Last in, first out accounting refers to a way of determining the value of your small business’ inventory. LIFO accounting assumes you sell or use your most recent inventory first. This accounting method presumes the item you produce or buy first is the last one you sell. On a balance sheet, you run expenses for the latest goods you buy or produce first. This accounting method helps maintain more accurate records, particularly if the costs of producing or buying inventory change from the first item to the last.
How LIFO Accounting Works
For example, you have an inventory of three widgets you bought six months ago. Then, you added three identical widgets three days ago that cost more than the original batch. A customer buys four widgets from your total inventory of six. LIFO accounting assumes three of the purchased widgets came from the second, or more recent, batch, while one widget comes from the first batch you purchased six months ago.
- Original three widgets from six months ago: $10 each
- Three more widgets from three days ago: $15 each
- Customer buys four widgets from you at $20 each
- Total sale: $20 x 4, or $80
- Total cost of four widgets: $15 x 3 and $10 x 1, or $55
- Gross margin: $80 – $55 = $25
LIFO accounting gives you a more accurate and current picture of the transaction and how much profit you clear from each sale.
Why LIFO Accounting Is Important to Your Business
During inflation, LIFO accounting often lowers net income because costs of inventory tend to increase when your raw materials cost more.

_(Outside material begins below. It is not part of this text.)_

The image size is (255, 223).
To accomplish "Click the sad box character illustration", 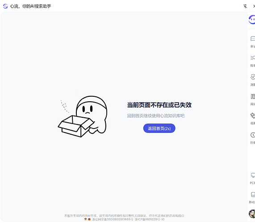I will (83, 116).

The Canada Revenue Agency and International Financial Reporting Standards don’t allow the use of LIFO for inventory valuation in terms of financial reporting or tax purposes.

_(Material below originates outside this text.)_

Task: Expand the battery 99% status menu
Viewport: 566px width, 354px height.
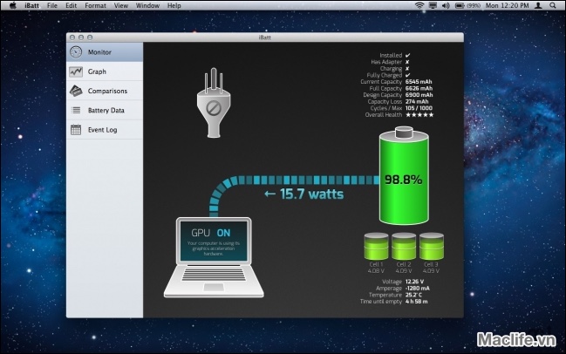Action: [464, 5]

But you can still use LIFO accounting to benefit your business for your internal records. LIFO improves income matching statements when you analyze your current expenses. Selling more recent widgets in your inventory matches better with the expenses you incur to buy or produce them. The LIFO method helps you to align your income versus costs during a more recent reporting period versus one from six months ago when you bought the older widgets.